Recent reports about the loss or theft of Transportation Security Administration badges, patches or uniforms from airports around the country, including Portland and SeaTac, highlight the continuing vulnerability of our commercial aviation system to attack or sabotage.

This should trouble anybody who remembers Sept. 11 and assumes the government has acted since then to close the gaps terrorists sauntered through on their way to causing carnage in New York and Washington.

In response to the events of that terrible day five years ago, the White House created -- and Congress approved -- creation of a sprawling bureaucracy called the Department of Homeland Security. It was a cobbled-together superstructure of 22 sub-agencies, from the Federal Emergency Management Agency to the U.S. Coast Guard, and it was plagued with infighting, recruiting problems and policy uncertainty.

As every air traveler knows, the new department, through the Transportation Security Administration, placed its greatest emphasis on improving airport security. Whether this was the wisest allocation of resources is debatable, but the result has been the hiring of an army of screeners, enforcement of strict new procedures for travelers and their luggage, establishment of a vast new database and other, less-visible changes.

But recent reports in the media and by the General Accounting Office suggest a disturbing lack of progress -- and outright bungling -- that should alarm the people the TSA is supposed to protect.
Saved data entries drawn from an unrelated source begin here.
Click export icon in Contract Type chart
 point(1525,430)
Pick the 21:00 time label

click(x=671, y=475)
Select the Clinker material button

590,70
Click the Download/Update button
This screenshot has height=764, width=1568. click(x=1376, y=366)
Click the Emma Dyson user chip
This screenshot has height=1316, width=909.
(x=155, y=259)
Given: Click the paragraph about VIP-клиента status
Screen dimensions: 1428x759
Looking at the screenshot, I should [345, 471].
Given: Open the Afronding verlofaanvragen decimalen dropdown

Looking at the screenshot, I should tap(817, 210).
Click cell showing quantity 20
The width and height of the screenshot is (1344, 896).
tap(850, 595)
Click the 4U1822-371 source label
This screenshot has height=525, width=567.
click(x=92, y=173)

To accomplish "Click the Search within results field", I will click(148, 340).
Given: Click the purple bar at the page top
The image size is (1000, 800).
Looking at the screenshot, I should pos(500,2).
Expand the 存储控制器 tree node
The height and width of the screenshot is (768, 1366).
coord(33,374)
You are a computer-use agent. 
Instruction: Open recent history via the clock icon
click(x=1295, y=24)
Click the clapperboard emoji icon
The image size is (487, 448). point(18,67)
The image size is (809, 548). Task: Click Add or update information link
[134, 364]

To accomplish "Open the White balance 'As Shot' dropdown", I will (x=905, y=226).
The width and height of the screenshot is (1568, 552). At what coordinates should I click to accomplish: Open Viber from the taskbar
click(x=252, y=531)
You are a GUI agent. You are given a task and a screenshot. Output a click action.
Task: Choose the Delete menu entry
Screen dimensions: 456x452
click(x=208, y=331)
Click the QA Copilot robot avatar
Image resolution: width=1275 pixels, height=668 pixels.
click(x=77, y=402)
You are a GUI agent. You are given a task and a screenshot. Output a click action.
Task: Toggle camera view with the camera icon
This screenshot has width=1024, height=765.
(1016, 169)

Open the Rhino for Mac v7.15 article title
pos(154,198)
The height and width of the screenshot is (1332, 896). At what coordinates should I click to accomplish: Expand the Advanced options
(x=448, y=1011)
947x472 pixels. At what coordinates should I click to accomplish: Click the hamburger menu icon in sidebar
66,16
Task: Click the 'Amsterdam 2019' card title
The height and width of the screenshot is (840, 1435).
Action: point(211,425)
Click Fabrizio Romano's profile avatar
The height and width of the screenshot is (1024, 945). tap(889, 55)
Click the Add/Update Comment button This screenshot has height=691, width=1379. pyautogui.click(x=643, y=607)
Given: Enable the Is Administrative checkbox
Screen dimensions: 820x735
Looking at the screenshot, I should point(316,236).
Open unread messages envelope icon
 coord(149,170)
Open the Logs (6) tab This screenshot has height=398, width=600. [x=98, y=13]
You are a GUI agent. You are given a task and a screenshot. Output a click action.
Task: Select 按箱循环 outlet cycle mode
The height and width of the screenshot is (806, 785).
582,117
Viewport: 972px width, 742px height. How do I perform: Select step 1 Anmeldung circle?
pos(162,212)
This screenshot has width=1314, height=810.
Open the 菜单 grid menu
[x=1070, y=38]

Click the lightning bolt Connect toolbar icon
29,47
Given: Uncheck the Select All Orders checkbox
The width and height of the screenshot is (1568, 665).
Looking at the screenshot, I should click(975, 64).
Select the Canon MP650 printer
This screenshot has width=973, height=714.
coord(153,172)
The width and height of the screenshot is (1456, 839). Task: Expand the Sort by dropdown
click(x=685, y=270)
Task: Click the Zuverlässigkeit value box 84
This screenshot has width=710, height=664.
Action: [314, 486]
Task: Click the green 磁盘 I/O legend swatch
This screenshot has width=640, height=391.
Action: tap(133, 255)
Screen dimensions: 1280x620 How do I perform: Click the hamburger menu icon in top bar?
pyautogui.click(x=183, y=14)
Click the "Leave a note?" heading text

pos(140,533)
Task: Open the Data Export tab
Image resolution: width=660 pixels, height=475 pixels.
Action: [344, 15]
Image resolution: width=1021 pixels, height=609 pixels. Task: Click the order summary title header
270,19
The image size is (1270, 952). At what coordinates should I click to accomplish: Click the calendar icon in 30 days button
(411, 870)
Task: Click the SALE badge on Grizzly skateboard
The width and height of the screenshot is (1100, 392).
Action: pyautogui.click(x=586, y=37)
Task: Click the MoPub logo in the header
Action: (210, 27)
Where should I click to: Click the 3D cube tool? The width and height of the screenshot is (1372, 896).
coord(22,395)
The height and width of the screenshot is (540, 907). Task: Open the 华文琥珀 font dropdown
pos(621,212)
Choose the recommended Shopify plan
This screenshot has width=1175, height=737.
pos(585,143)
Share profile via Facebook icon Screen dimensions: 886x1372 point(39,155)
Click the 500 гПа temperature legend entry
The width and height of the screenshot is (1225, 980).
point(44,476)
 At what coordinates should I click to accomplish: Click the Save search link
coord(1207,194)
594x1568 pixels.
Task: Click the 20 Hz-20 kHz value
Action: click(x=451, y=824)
Most recently, a San Antonio television station used the Freedom of Information Act to get the TSA to acknowledge that its employees had lost track of 1,400 identification items, from badges to shirts, since 2003. Some of them, perhaps, are listed on eBay today.

In a withering report earlier this year, the Government Accountability Office told Congress that the TSA raced to install technologies for its Secure Flight program before it knew how or if they will work to identify suspicious passengers.

In response to that report, TSA director Edmund Hawley said in February he would "re-baseline" the program to make sure it used industry-best practices for implementation and management. This after four years and $130 million has been spent to launch the program.

The agency's screeners have a higher-than-government-average rate of turnover. This stretches the TSA's ability to adequately monitor passenger and cargo traffic at the nation's airports, while making it a constant challenge for the agency to vet, train and retain its workforce.

America's citizens and politicians seem quite willing to debate domestic security measures in the context of broad policy questions, such as illegal immigration and maritime port management. But real security questions are addressed every hour of the day in our airports, where there is disturbingly little sense of urgency.